Mit 256 Millionen geimpften Personen, d. h. 70 % der Erwachsenen, hat die Europäische Union alle anderen überflügelt und die Kritik, die noch vor einigen Monaten zu Unrecht an ihr geübt wurde, widerlegt. Dies ist insbesondere dem Tatendrang von Thierry Breton zu verdanken, dem für die Industrialisierung von Impfstoffproduktion zuständigen Kommissionsmitglied. Europa ist inzwischen der weltweit führende Hersteller von Impfstoffen und hat bereits 138 arme Länder mit mehr als 200 Millionen Dosen versorgt. Europa hat sich bewährt.

Mit mehr als 3.000 Milliarden Euro, die von allen europäischen Institutionen, von der Europäischen Zentralbank über die Kommission, den Europäischen Rat und das Parlament mobilisiert wurden, ist das europäische Konjunkturprogramm gewaltig und kann sich mit anderen großen politischen Gruppierungen in der Welt messen. Vor allem aber haben sich all diese Einrichtungen erheblich weiterentwickelt. Europa war zur Stelle.

Mit dem Abzug aus Afghanistan ist die aus Donald Trumps Impulsen geborene Sorge für viele der europäischen Verbündeten Amerikas zur Gewissheit geworden: Sie müssen ihre Interessen mit ihren eigenen Mitteln und vor allem mit ihrer ganz eigenen Erfahrung denken und schützen. Diese Erfahrung ist älter, tiefgreifender und daher viel vernünftiger, wenn es um Frieden und Krieg, Diplomatie und Recht geht. Wären die Europäer in Bezug auf den Irak, den Iran und Syrien konsultiert und angehört worden, hätte die amerikanische Diplomatie vielleicht nicht eine solche Reihe von Misserfolgen erlebt. Europa ist bestrebt, die Solidarität zwischen seinen Mitgliedern zu stärken, die im Übrigen dabei sind, eine gemeinsame Strategie mit der Bezeichnung "Kompass" zu entwickeln. Zum ersten Mal wird in Europa über Strategie nachgedacht und gesprochen.

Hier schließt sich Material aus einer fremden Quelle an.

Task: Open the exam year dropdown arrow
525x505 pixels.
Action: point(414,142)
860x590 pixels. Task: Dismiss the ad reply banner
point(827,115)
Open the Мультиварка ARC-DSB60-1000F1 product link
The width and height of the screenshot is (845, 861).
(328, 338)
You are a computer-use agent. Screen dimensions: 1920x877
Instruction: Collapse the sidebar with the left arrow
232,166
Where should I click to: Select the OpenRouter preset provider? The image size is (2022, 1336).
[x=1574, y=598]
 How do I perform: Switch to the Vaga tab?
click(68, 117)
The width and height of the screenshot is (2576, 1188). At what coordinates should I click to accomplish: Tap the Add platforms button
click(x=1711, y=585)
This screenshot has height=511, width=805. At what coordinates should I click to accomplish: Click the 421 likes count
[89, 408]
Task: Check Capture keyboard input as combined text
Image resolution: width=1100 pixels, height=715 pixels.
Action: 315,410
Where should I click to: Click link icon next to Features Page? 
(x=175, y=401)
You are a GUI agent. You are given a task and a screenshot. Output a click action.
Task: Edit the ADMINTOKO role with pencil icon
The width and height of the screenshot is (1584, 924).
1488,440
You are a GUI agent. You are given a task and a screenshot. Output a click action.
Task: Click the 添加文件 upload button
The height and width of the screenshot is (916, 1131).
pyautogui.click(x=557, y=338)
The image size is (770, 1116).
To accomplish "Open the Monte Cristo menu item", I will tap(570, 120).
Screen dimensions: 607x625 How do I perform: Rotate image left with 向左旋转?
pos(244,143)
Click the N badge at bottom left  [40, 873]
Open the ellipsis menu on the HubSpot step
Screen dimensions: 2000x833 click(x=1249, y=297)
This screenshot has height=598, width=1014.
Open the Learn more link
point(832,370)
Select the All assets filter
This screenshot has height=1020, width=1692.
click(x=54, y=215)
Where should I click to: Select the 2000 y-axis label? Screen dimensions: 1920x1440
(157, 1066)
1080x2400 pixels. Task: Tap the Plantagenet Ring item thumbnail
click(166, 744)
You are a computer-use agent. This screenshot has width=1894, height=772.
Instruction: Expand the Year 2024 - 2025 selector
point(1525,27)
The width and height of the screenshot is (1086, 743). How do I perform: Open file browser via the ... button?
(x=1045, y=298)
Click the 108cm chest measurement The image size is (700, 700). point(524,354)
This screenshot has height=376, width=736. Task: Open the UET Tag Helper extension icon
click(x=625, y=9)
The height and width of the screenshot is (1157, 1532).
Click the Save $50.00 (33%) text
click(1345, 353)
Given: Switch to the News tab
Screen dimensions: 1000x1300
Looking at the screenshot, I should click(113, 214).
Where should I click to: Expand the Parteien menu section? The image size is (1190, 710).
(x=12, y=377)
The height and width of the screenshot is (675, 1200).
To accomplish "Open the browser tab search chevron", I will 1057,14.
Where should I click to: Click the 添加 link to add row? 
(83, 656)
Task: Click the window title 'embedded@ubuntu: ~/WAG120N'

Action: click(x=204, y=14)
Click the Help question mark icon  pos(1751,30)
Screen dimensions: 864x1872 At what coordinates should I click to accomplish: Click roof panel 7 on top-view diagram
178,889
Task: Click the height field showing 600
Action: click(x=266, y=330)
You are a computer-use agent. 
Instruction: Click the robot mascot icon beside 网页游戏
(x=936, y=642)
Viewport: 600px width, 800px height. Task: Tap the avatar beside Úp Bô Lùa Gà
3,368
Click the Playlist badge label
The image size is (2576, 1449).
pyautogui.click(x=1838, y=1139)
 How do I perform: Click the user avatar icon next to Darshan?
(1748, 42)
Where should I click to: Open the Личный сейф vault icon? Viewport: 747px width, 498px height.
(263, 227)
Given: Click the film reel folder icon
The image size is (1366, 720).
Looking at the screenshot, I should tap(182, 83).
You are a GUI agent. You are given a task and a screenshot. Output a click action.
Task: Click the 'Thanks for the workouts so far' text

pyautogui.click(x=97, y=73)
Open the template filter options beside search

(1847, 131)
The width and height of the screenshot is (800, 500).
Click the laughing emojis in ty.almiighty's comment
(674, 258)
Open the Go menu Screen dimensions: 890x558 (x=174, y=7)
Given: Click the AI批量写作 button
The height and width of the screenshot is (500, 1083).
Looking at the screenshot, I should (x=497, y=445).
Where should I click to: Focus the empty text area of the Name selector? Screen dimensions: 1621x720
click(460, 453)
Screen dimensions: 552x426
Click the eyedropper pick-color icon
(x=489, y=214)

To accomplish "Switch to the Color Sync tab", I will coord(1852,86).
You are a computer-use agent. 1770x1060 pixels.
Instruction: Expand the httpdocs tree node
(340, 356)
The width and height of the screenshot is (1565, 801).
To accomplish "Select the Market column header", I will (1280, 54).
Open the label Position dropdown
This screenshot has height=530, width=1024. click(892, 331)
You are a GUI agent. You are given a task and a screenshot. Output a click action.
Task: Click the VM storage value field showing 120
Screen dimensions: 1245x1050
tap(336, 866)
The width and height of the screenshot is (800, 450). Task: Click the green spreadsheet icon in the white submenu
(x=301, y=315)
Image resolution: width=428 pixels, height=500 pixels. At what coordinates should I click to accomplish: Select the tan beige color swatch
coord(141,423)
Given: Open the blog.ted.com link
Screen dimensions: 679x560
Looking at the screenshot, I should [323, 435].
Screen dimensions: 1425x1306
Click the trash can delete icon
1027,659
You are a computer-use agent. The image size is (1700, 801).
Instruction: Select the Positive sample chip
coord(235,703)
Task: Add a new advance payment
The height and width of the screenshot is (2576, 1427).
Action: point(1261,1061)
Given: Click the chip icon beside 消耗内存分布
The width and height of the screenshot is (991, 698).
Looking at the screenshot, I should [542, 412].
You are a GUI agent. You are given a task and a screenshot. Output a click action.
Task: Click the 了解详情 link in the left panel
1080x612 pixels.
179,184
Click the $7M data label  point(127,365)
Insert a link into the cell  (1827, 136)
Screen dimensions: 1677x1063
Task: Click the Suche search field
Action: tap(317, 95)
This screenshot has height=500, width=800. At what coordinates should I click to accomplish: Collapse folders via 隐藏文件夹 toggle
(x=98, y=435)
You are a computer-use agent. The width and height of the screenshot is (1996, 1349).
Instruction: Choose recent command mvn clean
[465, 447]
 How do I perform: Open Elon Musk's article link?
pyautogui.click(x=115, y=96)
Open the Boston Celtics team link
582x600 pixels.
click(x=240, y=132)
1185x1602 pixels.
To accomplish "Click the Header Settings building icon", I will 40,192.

Der Wandel der Europäischen Union vollzieht sich schneller als erwartet. Natürlich bleibt noch viel zu tun, und es ist nach wie vor schwierig, Einstimmigkeit unter den Mitgliedstaaten zu erzielen. Aber wir müssen auch auf Frankreich zählen, das in der ersten Hälfte des Jahres 2022 den Vorsitz des Rates übernehmen wird, um den Wettlauf um mehr Effizienz zu beschleunigen. Präsident Emmanuel Macron hatte viele der jüngsten Entwicklungen gefordert. Die Umstände haben diese französischen Intuitionen begünstigt, die heute weit verbreitet sind. Wir können darauf wetten, dass die kleinen provinziellen Reflexe, die der Sparsamen, Konservativen und Egoisten, die sich gegen vieles wehren, der Notwendigkeit der Veränderung nicht lange widerstehen werden. Europa kann nicht der einzige Kontinent bleiben, der sich weigert, Schulden zu machen, um zu investieren, und der seine Währung nicht wachstumsfördernd einsetzt, wo doch der Bedarf an Investitionen in Technologie und Ökologisierung größer denn je ist und Europa durch die Beschränkung seiner Wirtschaft hinter seinen wichtigsten Konkurrenten zurückbleibt, was das Wachstum angeht.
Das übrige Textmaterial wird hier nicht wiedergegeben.